▶ Required work
In the entries that follow, the first line to write out is the one containing "Fork the shipoftheseus repository", and the last is the one containing "The image size is (1891, 978).". Reproduce that stretch exactly, with nothing before or after it.

▶ Entries supplied
=== Section Start ===

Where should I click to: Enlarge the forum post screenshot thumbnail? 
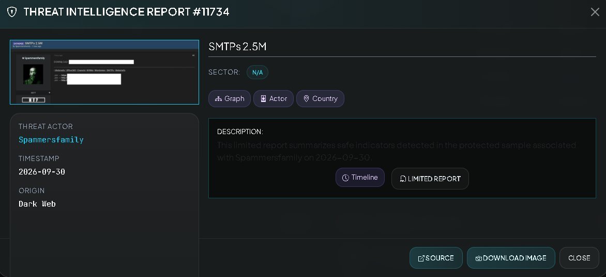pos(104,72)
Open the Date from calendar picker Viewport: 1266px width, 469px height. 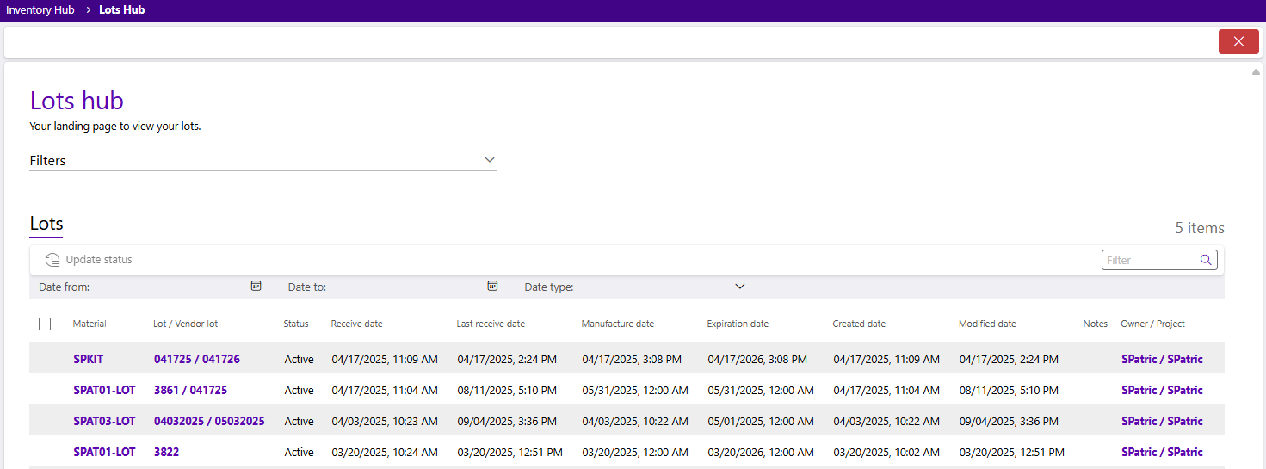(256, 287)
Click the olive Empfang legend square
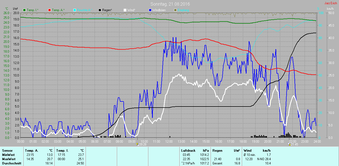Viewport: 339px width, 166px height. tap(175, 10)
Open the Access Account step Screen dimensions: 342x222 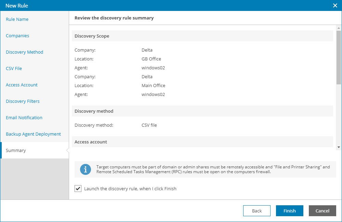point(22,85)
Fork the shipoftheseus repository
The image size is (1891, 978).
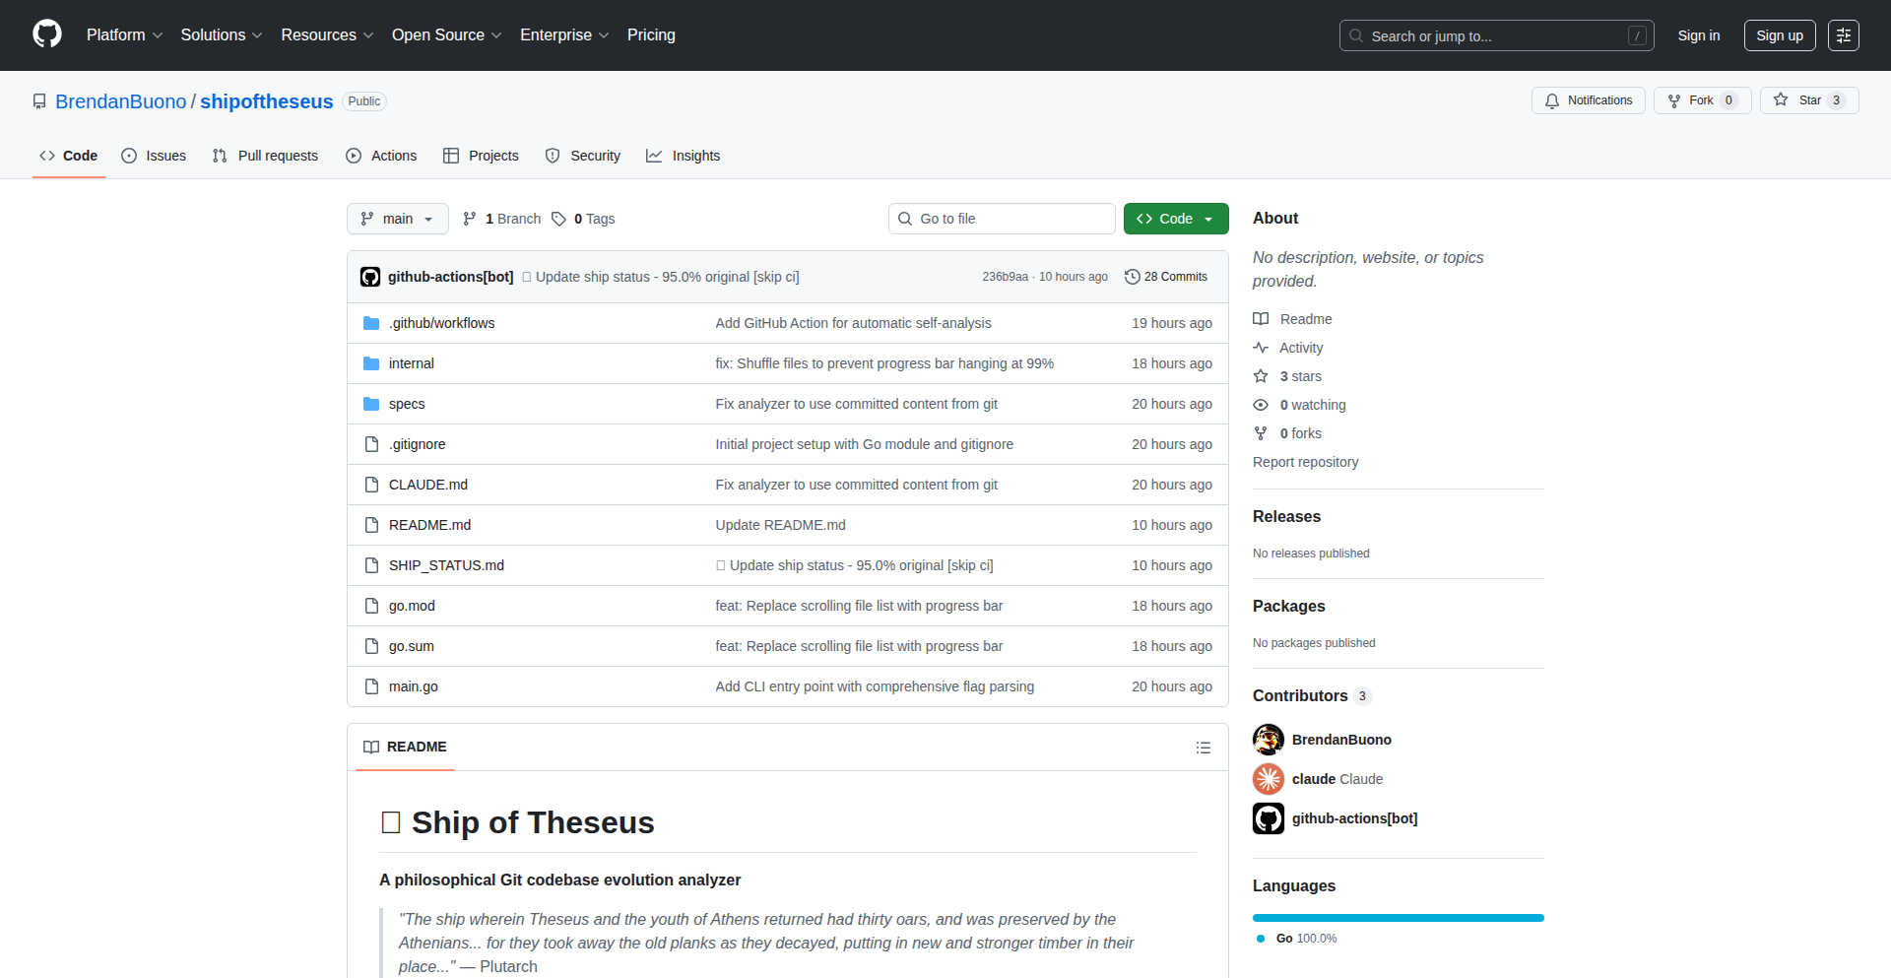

=== Section End ===
=== Section Start ===

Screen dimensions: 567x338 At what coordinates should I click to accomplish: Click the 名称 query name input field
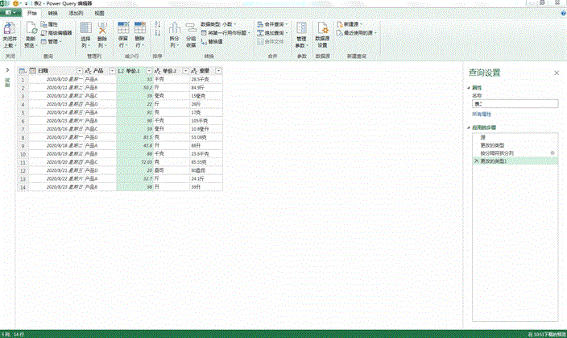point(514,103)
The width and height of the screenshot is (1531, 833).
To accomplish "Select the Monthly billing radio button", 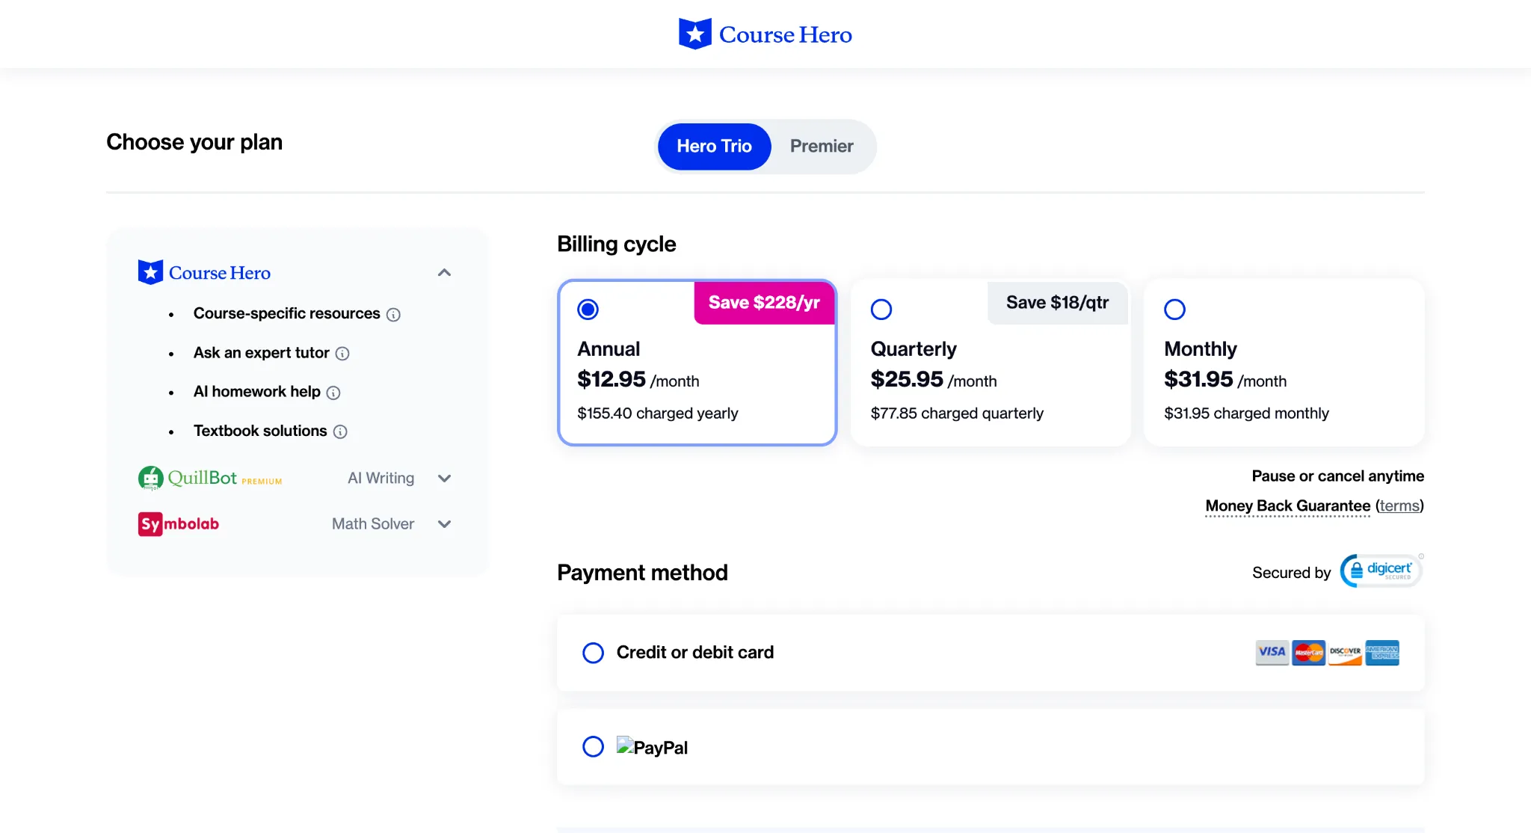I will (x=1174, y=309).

=== Section End ===
=== Section Start ===

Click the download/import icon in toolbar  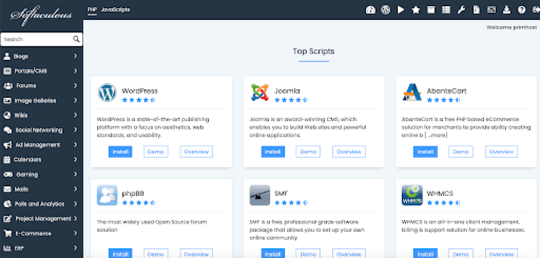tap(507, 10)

=== Section End ===

▶ The answer
Fork the shipoftheseus repository
The image size is (1891, 978).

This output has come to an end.